Das waren zwei sehr intensive Jahre für mich, auch weil größere Baustellen im Kirchenkreis in diese Zeit fielen. Am stärksten haben mich damals die großen Konflikte im Kirchenvorstand und Pfarramt der Münster-Gemeinde gefordert. Gute Erfahrungen in dieser Zeit waren die Amtseinführungen und Verabschiedungen in den Ruhestand von Pastorinnen und Pastoren, die mir viel Freude gemacht haben, ebenso wie die Leitungsarbeit im Kirchenkreisvorstand. Ein spannender Prozess war dann die Vorbereitung und Durchführung der Wahl des neuen Superintendenten. In dieser Zeit der Vakanz-Vertretung in der Superintendentur habe ich noch mal sehr viel gelernt. Durch die enge Zusammenarbeit mit meinem Kollegen Jens Riesener, er ist ebenfalls stellvertretender Superintendent, war auch diese Phase eine sehr intensive zugleich erfüllende Zeit, für die ich sehr dankbar bin.  

Was bleibt, wenn Sie gehen?

Ich schaue mit großer Dankbarkeit zurück. Ich war ja bereits vorher neun Jahre Pastorin in der Münstergemeinde in Hameln – von 2008 bis 2017. Im Spätsommer 2017 habe ich dann meinen Dienst als Pastorin in der St.-Annen-Gemeinde begonnen: Fast sieben Jahre mit Gottesdiensten und Kindergottesdiensten, mit Taufen, Konfirmationen und Trauungen in unserer wunderschönen Kapelle, die mir sehr ans Herz gewachsen ist.
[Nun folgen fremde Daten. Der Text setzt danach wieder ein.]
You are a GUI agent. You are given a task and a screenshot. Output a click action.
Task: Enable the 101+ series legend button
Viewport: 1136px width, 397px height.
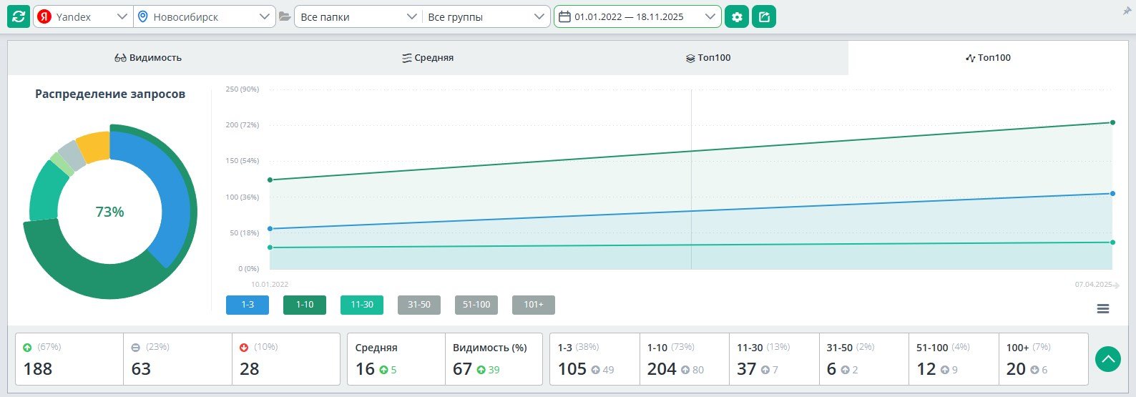534,305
Alle voran gebührt mein Dank dem Kirchenvorstand. Ich habe immer wieder gestaunt über diese kompetenten, zielorientierten, kreativen und fleißigen Frauen und Männer. Vieles werde ich im Schatz meiner Erinnerungen aufbewahren: den Seniorenkreis und unsere schönen Ausflüge. Die Kinder mit ihrer Lebendigkeit und die Konfis, denen manche tiefe Erkenntnis manchmal so locker über die Lippen kommt. Die jungen Erwachsenen, deren Gruppengründung ich begleiten durfte und die vielen kreativen Gespräche vor Ort und am Telefon. Wangelist sammelt sich hier rund um die Kapelle: Kindergarten, Grundschule, Gemeindehaus. Mein großer Dank gilt allen Ehrenamtlichen, die diese Gemeinde ganz stark mittragen. Sie werden Wangelist auch in Zukunft lebendig halten.